§ **WORK REQUIRED**:
Write out exactly the lines from the one containing "Check the box next to Col 01.0" to the end of the material, both ends included, and nothing else. Leave pictures out.

§ **PROVIDED RECORDS**:
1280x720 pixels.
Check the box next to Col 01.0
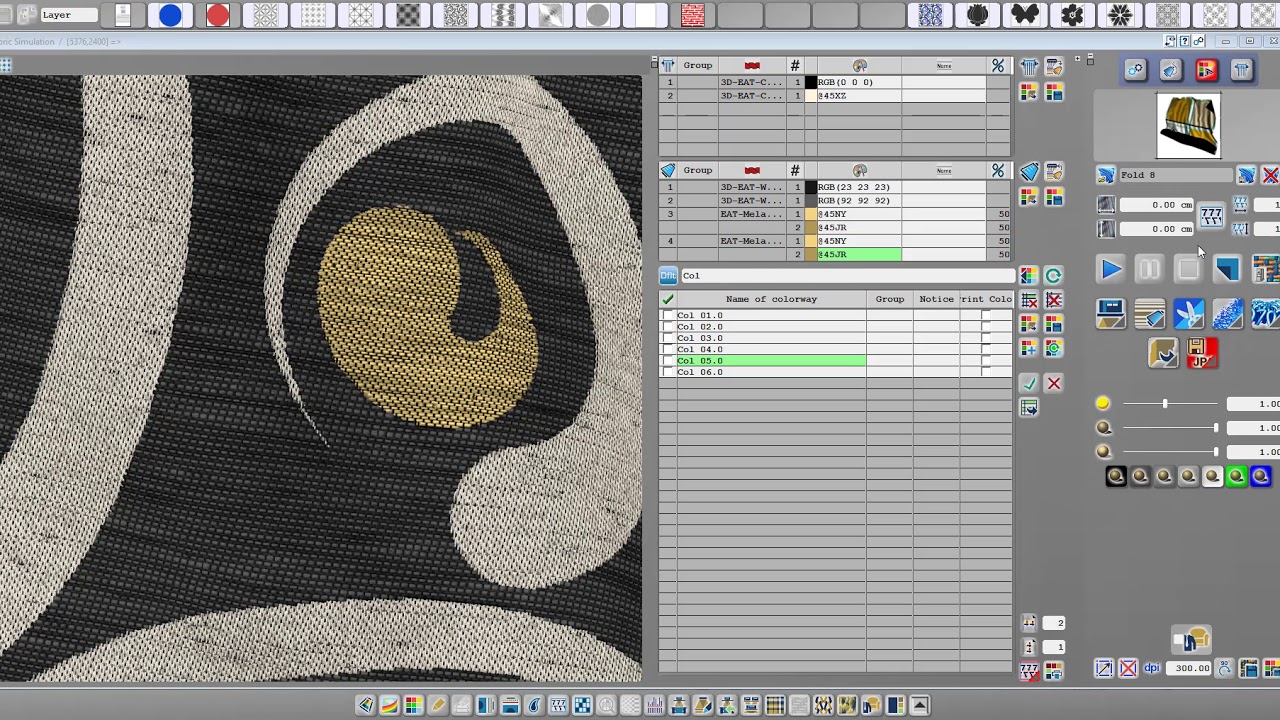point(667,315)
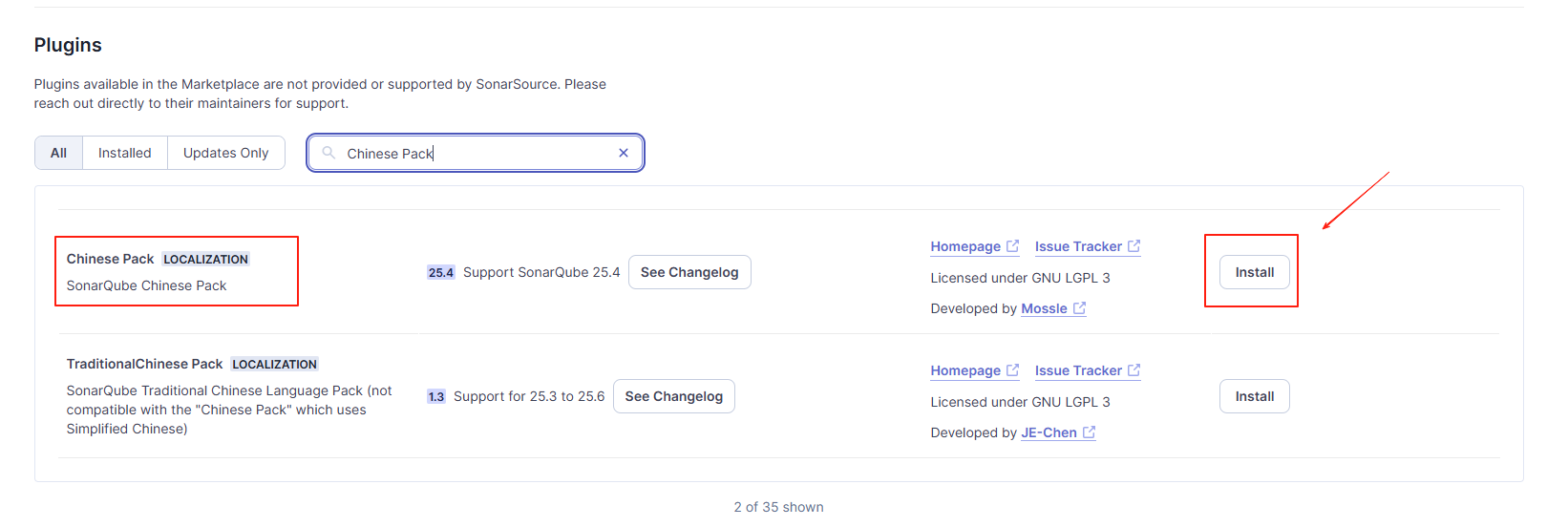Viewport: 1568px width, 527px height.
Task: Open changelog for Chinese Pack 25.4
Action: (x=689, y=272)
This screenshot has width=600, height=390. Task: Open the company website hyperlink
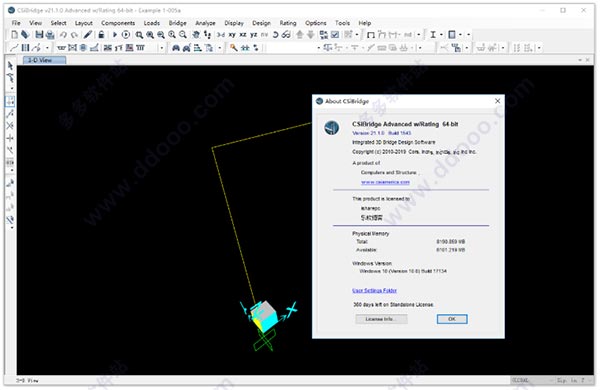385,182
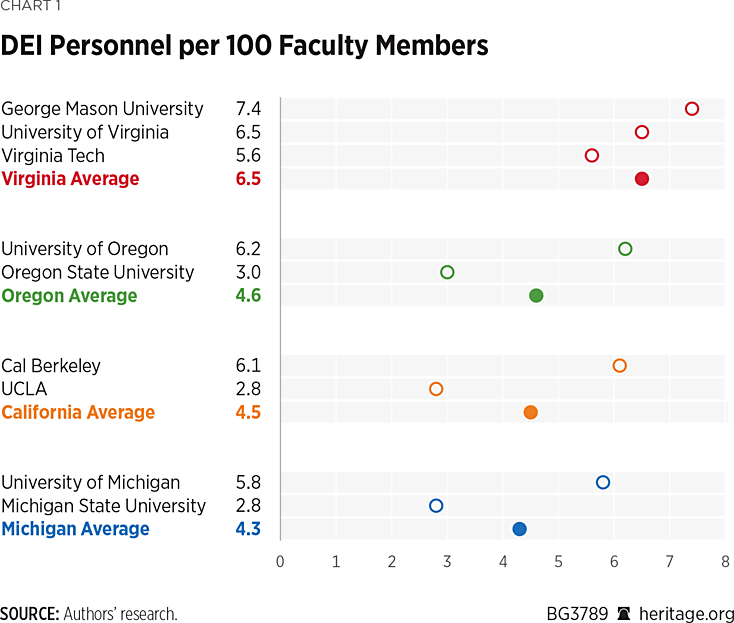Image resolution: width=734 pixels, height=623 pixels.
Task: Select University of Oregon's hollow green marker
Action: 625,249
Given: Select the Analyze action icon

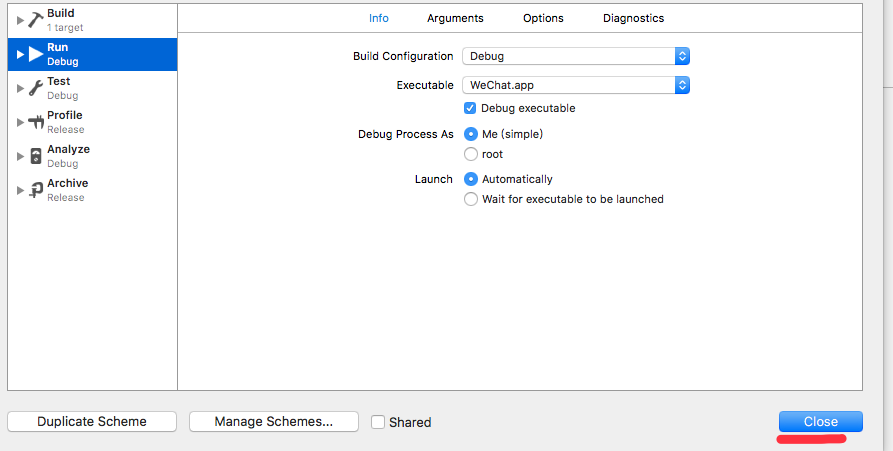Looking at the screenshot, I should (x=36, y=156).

§ **YOUR SOLUTION**:
Check the box next to Col 01.0
point(667,315)
Viewport: 1568px width, 527px height.
Task: Open changelog for Chinese Pack 25.4
Action: (x=689, y=272)
This screenshot has width=600, height=390. Task: Open the company website hyperlink
385,182
Image resolution: width=734 pixels, height=623 pixels.
Task: Select University of Oregon's hollow green marker
Action: 625,249
Given: Select the Analyze action icon

Looking at the screenshot, I should (x=36, y=156).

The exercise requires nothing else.